Dr. Gerhard Finckh zeigt bei der Neugestaltung des Wuppertaler Von der Heydt-Museums solide Ansichten

von Frank Becker

Man kann auch gegen die Zeit laufen...


Die Städtische Wuppertaler Kunstsammlung, das Von der Heydt-Museum in Elberfeld, seit einem runden Jahr unter der Leitung von Dr. Gerhard Finckh, erfährt eine grundlegende Umgestaltung.  Nachdem die Ausstellung "Im neuen Licht" (noch bis zum März zu sehen) bereits Akzente setzte, ist jetzt die neue Präsentation der Dauerausstellung so weit fertig gestellt, daß sie der Öffentlichkeit vorgestellt werden kann. Am Sonntag, dem 21. Januar wird sie unter dem Titel "Pasticcio I - Meisterwerke aus der Sammlung" eröffnet.

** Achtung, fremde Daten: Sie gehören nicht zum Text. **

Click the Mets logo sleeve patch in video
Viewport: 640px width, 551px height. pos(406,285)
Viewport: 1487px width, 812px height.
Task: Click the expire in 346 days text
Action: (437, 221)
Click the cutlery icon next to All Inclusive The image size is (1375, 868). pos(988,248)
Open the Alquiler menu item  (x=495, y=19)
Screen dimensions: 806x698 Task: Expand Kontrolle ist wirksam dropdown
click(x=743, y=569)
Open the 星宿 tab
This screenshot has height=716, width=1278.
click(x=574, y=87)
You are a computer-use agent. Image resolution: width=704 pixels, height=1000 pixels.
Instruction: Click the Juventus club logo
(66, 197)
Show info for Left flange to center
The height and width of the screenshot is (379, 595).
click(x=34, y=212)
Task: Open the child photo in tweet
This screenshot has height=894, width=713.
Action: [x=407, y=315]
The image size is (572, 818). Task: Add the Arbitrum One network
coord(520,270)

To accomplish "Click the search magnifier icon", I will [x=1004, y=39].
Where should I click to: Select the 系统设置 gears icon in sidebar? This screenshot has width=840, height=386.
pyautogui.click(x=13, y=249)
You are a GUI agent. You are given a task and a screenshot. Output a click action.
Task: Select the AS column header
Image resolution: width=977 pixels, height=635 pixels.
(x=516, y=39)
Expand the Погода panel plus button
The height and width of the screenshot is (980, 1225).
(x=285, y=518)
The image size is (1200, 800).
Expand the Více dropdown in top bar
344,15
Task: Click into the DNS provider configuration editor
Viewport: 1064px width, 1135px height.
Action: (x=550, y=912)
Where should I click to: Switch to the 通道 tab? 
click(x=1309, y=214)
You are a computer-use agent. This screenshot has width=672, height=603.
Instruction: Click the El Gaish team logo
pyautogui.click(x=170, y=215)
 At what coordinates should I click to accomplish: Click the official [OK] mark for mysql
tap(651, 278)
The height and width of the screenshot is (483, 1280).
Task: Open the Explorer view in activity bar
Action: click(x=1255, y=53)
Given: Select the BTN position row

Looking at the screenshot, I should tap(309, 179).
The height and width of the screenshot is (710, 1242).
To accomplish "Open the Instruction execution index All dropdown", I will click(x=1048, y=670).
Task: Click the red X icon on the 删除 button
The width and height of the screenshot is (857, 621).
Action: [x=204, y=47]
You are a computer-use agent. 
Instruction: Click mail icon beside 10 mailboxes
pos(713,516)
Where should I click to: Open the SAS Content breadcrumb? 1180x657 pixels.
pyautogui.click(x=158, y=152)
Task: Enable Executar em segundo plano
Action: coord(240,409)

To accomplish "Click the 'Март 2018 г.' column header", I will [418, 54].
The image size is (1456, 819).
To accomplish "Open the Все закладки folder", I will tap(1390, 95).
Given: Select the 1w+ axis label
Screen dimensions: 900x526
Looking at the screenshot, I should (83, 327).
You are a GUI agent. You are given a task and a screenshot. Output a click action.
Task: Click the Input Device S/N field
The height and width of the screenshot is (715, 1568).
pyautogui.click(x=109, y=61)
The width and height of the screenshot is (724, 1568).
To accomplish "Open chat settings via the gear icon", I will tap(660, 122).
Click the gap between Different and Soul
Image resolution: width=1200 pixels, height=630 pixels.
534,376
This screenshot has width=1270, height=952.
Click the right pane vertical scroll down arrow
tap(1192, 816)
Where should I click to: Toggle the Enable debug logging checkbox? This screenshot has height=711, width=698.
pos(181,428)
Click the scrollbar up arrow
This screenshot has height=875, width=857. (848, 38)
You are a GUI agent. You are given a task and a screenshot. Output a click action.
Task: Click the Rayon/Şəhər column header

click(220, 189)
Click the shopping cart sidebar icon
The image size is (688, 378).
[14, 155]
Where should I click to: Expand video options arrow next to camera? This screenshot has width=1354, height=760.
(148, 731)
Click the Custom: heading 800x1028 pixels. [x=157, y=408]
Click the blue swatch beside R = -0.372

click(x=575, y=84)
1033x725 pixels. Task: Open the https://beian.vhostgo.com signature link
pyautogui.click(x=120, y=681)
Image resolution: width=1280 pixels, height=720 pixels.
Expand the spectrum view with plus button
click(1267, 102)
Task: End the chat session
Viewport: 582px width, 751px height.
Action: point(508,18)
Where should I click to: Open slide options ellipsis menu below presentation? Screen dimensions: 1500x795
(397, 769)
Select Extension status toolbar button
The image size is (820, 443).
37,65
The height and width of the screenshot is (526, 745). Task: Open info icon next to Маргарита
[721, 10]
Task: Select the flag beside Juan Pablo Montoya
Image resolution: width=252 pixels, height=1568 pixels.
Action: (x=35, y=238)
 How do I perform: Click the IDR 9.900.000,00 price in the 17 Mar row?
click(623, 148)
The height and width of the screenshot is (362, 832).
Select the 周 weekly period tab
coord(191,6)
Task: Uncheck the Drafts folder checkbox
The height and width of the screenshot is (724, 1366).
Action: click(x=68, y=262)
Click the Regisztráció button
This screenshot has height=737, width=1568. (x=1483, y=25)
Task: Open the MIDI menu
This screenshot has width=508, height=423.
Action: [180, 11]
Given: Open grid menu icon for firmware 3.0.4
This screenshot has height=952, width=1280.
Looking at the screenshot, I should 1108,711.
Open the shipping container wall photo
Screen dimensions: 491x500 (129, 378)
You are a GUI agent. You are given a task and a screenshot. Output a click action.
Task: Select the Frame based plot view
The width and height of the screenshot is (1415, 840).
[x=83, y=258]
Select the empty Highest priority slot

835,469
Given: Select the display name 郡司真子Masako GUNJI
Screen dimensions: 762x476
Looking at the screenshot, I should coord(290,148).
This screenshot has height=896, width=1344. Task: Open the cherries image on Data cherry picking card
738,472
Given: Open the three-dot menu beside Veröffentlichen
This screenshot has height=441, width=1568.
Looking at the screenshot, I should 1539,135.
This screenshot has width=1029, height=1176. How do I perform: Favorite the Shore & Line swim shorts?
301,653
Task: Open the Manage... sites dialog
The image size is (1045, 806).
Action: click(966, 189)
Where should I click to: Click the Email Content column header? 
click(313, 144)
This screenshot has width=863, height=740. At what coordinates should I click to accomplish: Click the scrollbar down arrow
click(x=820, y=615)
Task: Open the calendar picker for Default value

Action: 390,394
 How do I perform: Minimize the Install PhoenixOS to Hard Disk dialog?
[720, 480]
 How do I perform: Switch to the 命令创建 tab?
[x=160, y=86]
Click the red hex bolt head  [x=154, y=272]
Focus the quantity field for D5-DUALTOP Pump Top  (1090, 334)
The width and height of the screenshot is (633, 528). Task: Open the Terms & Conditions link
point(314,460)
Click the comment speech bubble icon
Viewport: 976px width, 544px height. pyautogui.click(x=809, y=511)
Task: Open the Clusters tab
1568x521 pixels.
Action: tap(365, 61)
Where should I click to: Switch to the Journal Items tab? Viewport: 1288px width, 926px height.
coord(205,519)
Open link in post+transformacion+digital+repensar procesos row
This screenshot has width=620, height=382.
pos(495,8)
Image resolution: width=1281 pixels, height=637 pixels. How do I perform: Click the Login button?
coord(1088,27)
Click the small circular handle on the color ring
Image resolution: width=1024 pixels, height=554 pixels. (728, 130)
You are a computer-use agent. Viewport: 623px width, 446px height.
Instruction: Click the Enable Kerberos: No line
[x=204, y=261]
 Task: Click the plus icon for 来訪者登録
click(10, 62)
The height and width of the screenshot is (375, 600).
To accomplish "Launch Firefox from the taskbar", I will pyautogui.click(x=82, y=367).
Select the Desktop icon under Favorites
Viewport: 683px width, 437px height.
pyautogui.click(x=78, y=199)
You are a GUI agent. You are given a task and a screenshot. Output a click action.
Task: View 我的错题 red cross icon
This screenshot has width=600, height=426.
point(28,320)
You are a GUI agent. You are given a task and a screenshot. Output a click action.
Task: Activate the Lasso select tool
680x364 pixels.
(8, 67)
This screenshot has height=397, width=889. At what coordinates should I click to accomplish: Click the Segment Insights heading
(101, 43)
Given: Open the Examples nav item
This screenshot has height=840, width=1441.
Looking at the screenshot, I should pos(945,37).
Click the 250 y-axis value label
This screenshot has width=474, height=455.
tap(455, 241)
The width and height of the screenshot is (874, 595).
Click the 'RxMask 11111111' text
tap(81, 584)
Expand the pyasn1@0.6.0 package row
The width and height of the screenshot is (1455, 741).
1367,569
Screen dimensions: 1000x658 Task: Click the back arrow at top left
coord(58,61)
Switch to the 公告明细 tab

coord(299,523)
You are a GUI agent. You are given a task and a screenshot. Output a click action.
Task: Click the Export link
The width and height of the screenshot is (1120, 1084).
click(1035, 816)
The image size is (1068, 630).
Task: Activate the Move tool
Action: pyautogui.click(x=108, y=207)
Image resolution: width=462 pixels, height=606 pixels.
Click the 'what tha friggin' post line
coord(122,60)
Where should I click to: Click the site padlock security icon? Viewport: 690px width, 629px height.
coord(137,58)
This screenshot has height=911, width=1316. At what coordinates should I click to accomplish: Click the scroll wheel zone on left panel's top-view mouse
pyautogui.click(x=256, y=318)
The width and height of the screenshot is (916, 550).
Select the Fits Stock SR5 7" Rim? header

Die Namensfindung will auf eine delikat angerichtete Zusammenstellung hinweisen, die Appetit auf Folgendes machen soll. Nie
konnten alle immerhin zwei- bis dreitausend Gemälde (von der Graphik-Sammlung gar nicht zu reden) des Museumsbestandes gezeigt werden. Ein Großteil blieb im Dunkel der Magazine. Gerhard Fincks Vorgängerin Dr. Sabine Fehlemann holte vor einigen Jahren mit ihrer opulenten Petersburger Hängung vieles ans Licht, zeigte eine üppige Auswahl, wofür ihr Finckh mit einem großen Kompliment Respekt zollt. Damals wurden in kräftig farbig ausgemalten Räumen epochenübergreifende Themenkomplexe gezeigt, die dem Betrachter ermöglichten, aus einem umfangreichen Angebot das herauszufiltern, was ihm gefiel.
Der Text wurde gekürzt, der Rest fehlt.